How Competitors are Slowly Killing McDonald’s
Meal-delivery apps are a huge threat to McDonald’s because they eliminate the need for trips to the drive-thru. Worse, GrubHub is far more convenient than the drive-thru because you do not have to drive to it.
All the competition and alternatives are inflicting a death of a thousand cuts on McDonald’s. To explain, each new alternative takes only a small percentage of McDonald’s business but the losses add up. Losing a few thousand customers a month or quarterly does not sound bad until you add up the losses at the end of the year.
Worst of all measuring the losses to specific competitors is nearly impossible for McDonald’s.
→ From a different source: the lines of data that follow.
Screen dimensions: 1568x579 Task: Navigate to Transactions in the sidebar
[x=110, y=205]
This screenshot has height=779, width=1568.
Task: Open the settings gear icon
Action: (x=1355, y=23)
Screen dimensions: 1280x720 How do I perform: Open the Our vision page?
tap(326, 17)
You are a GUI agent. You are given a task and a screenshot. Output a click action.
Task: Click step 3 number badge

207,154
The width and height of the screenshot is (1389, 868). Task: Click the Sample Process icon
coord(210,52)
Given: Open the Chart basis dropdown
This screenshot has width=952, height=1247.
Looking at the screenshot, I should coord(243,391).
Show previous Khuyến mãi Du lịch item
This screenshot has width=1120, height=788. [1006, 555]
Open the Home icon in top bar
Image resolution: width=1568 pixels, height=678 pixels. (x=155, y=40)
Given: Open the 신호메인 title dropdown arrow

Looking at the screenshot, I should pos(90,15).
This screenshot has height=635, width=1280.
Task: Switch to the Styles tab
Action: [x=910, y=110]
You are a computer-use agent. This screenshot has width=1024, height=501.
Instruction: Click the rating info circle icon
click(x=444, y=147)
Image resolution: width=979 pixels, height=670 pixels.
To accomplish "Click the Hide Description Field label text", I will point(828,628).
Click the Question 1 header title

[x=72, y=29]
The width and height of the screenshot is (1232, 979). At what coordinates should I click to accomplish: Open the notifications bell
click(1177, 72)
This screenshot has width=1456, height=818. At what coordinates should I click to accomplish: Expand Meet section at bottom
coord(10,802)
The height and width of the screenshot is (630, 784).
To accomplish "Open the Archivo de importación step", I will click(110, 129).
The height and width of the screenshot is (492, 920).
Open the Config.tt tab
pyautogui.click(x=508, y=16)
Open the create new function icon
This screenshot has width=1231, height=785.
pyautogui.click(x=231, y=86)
For example, a McDonald’s franchise might lose 10% of its business when Shake Shack (NYSE: SHAK) opens across the street and 2% when GrubHub starts delivery in its area. Meanwhile McDonald’s might lose 3% or 4% of its customers when Kroger adds a pizzeria to a supermarket located a block closer to a busy office park than McDonald’s.
It is impossible for McDonald’s to determine exact losses because Kroger, Shake Shack and GrubHub are unlikely to share their sales data with competitors. Comparing Dynamic Yield data to other numbers; however, could give McDonald’s management a realistic picture of its losses and their causes.
How Dynamic Yield could Help McDonald’s survive
The Dynamic Yield Customer Data Management algorithm could examine a McDonald’s franchise’s sales for two or three years. By comparing sales from different dates, the app could determine which customers are no longer buying lunch at that McDonald’s.
Thus, McDonald’s could change its menu to appeal to those customers. Additionally, McDonald’s could try to contact former customers and ask why they no longer eat there. Ideally, McDonald’s management could learn why the customers have left.
Such data mining is an unproven strategy that carries some huge risks. Customers could see the data mining as an invasion of privacy and turn on McDonalds. As I noted above, public health activists might penalize McDonald’s for trying to manipulate customer behavior. Additionally, competitors could mock McDonald’s for letting artificial intelligence plan the menu.
Is McDonald’s a Good Investment?
I think Mister Market overpriced McDonald’s (NYSE: MCD) at $204.55 on 20 June 2019. However, McDonald’s is still a good income and a nice dividend stock.
Impressively, McDonald’s paid a $1.16 quarterly dividend on 17 June 2019. That dividend grew by 15₵ in 2018 rising from $1.01 on September 18, 2018 to $1.16 on 17 December 2018.
Moreover, McDonald’s has served investors an impressive 42 years of constant dividend growth, Divided.com estimates. Plus investors received a 2.27% dividend yield, a $4.64 annualized payout, and a 60.7% payout ratio as side orders on 14 June 2019.
Thus, McDonald’s is still a good income stock despite the threats. My advice is not to buy MCD now, but to hold McDonald’s if you own it. I think McDonald’s will be a steady dividend generator for the foreseeable future.